TASK SET →
(1) Reproduce the passage of the Pentrich Rebellion article starting with "In 1815 Britain" and going on through "for working men.".
(2) Condense the paragraph of the Pentrich Rebellion article that begins "Developments in industry and increased mechanisation" into a short bulleted list that keeps its main facts.

SOURCE DOCUMENT →
§ §

Jump to Navigation

The Pentrich Rebellion

Print this article   Email this article

In 1817, during a period of economic hardship following the war with France, a motley crew of stocking-makers, stonemasons, ironworkers and labourers from a Derbyshire village attempted an uprising against the government. It was swiftly and brutally suppressed. Susan Hibbins tells the story of England’s last attempted revolution.

In 1815 Britain stood at a crossroads. Behind it lay the victory of Waterloo and the end of a costly war with France; before it lay the beginnings of prosperity driven by entrepreneurs and the full implementation of an industrial revolution that was already well underway in some areas of the country. The system of government through which wealthy landowners sought to keep the poor in their place was coming under pressure from radicals seeking proper representation for working men.

Developments in industry and increased mechanisation were changing the traditional patterns of work for thousands who had started the drift from the land to the towns of the Midlands and north of England. But as the mill and factory owners got wealthier, their workers slogged for long hours and lived in slum conditions. After the war there was a slump as the demand for products such as iron and coal fell and manufacturing picked up on the Continent, thus damaging British exports. Unemployment grew, exacerbated by the demobilisation of 300,000 men from the army and navy. Poverty was widespread, particularly in rural areas. The poor rate (the property tax levied by parishes for relief of the poor) increased from £2 million in 1780 to £8 million in 1812.

§ §

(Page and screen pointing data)

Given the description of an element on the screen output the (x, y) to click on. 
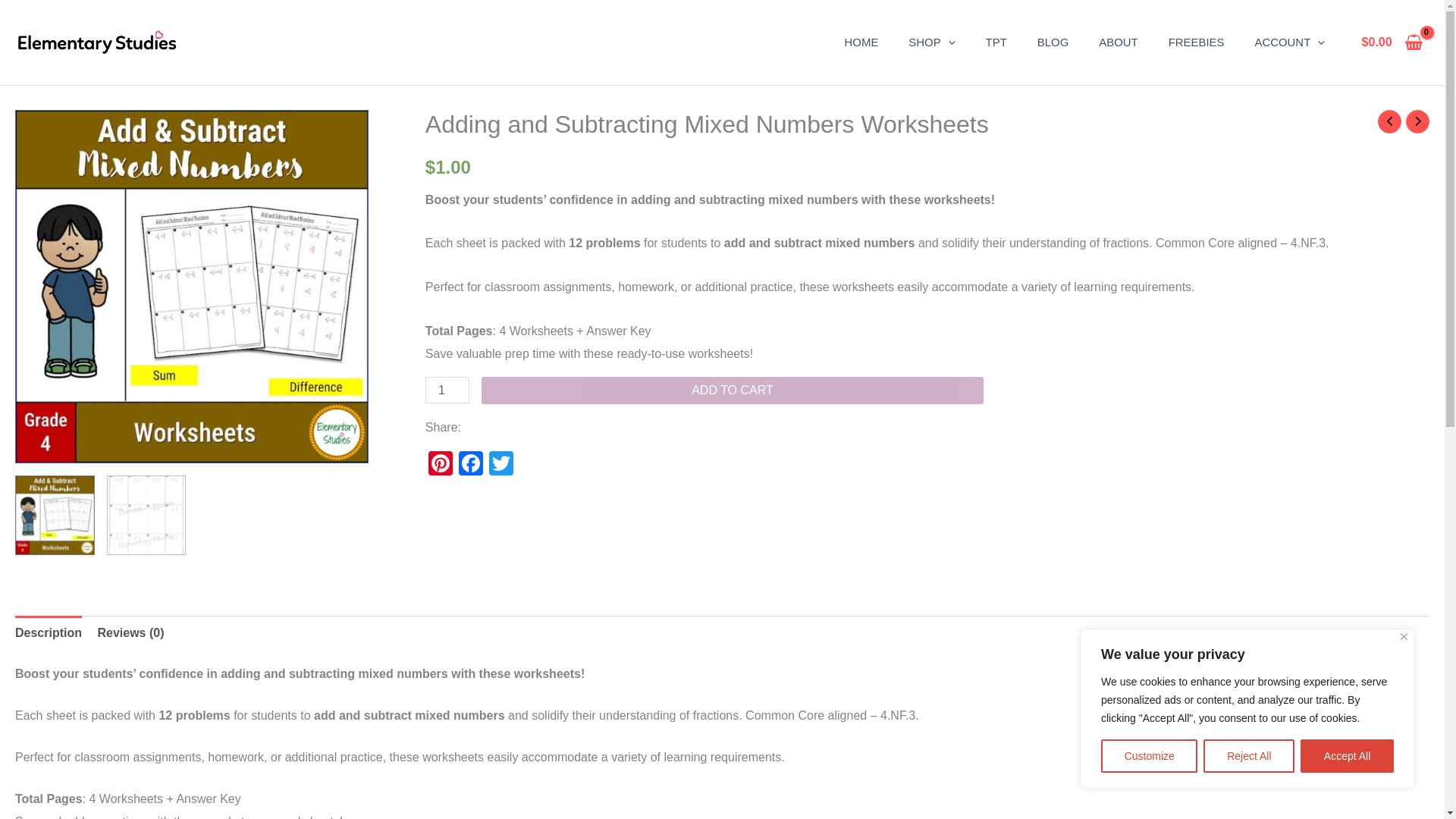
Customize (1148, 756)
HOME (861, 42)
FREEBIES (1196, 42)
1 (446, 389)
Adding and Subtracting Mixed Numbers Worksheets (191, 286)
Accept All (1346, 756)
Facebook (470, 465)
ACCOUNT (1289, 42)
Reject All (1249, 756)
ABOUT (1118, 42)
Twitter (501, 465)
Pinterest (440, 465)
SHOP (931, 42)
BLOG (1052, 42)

§ §

EXPECTED ANSWERS →
(1)
In 1815 Britain stood at a crossroads. Behind it lay the victory of Waterloo and the end of a costly war with France; before it lay the beginnings of prosperity driven by entrepreneurs and the full implementation of an industrial revolution that was already well underway in some areas of the country. The system of government through which wealthy landowners sought to keep the poor in their place was coming under pressure from radicals seeking proper representation for working men.

(2)
- Industrial development and mechanization were changing traditional work as thousands moved from the land to towns in the Midlands and north of England.
- Mill and factory owners grew richer, while their workers put in long hours and lived in slums.
- After the war came a slump. Demand for iron and coal fell, and manufacturing recovered on the Continent, which hurt British exports.
- Unemployment rose, made worse by the demobilization of 300,000 men from the army and navy.
- Poverty was widespread, especially in rural areas.
- The poor rate, the parish property tax for poor relief, rose from £2 million in 1780 to £8 million in 1812.